Real-Time Image Synthesis Techniques
- Real-time image synthesis is a computational framework that generates novel, photorealistic images interactively under sub-second latency constraints.
- Core paradigms include neural view synthesis, per-pixel 3D Gaussian splatting, MPI-based modeling, and diffusion approaches, each balancing quality with compute and memory efficiency.
- These methods are applied in immersive, resource-constrained settings, achieving high frame rates at resolutions ranging from 512×512 to 2K×2K.
Real-time image synthesis refers to computational frameworks and algorithms that generate novel, photorealistic or semantically controlled images from input measurements, inferences, or minimal user guidance, all under strict constraints of sub-second (typically >15–30 Hz) compute latency suitable for interactive, immersive, or resource-constrained settings. Unlike offline or batch-based image synthesis, real-time approaches must optimize compute, memory, and sometimes data transfer to deliver visual results at rates compatible with human interaction or device actuation cycles.

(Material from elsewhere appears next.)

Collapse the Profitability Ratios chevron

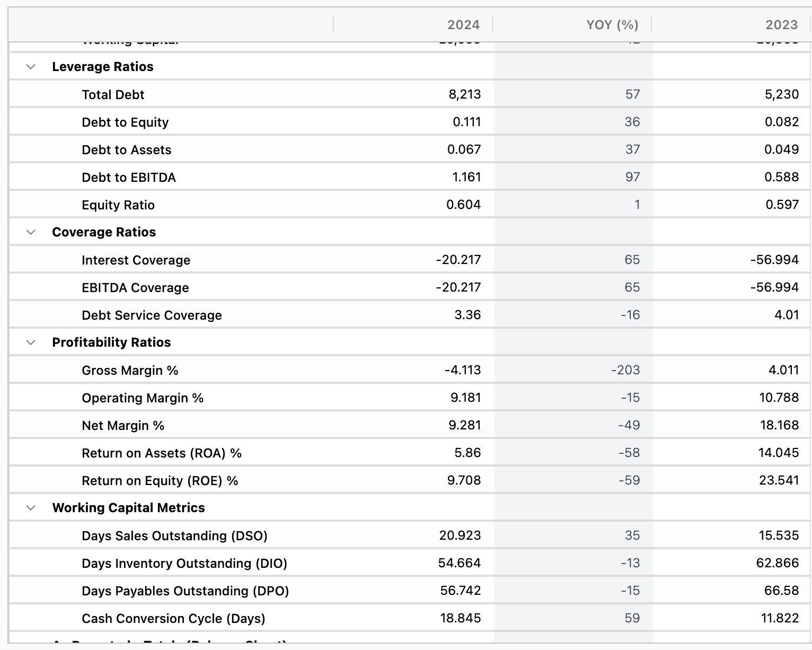point(31,342)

1. Core Algorithmic Paradigms
Real-time image synthesis encompasses multiple algorithmic domains, each addressing distinct problem settings and trade-offs between quality, control, and latency.
Neural View Synthesis: Methods such as Quark (Flynn et al., 2024) and FWD (Cao et al., 2022) generate novel views of a 3D scene from a sparse set of calibrated images, achieving frame rates above 30 FPS at 1080p (Quark: 1920×1080 at 30 FPS on A100). Quark’s architecture revolves around a multi-scale, UNet-style “render-and-refine" pipeline that estimates a layered depth map (LDM) for the target view, combining transformer-based cross-view attention with efficient volume-to-layer compute scaling. FWD employs explicit depth predictors and differentiable forward warping to render and blend source features into the target camera, leveraging a lightweight transformer for inter-view feature fusion and CNN-based inpainting to complete occluded regions.
Pixel-wise 3D Gaussian Splatting: GPS-Gaussian (Zheng et al., 2023) formulates per-pixel 3D Gaussian primitives regressed directly from source-view pixels and depths, enabling 2K-resolution, frame-accurate human novel view synthesis (25 FPS at 2048×2048, RTX 3090). This approach avoids per-subject optimization via end-to-end regression of Gaussian means, covariances, rotations, scales, and opacities, followed by GPU-accelerated, differentiable Gaussian splatting for instantaneous rendering.
MPI and Neural Basis Expansion: NeX (Wizadwongsa et al., 2021) generalizes the multiplane image (MPI) model by parameterizing each plane’s color as a neural basis expansion function of viewing direction, enabling real-time synthesis with view-dependent effects (300 FPS at ~1 MPix). This hybrid implicit-explicit paradigm allows high-frequency reflectance effects, such as specularities and caustics, to be represented compactly.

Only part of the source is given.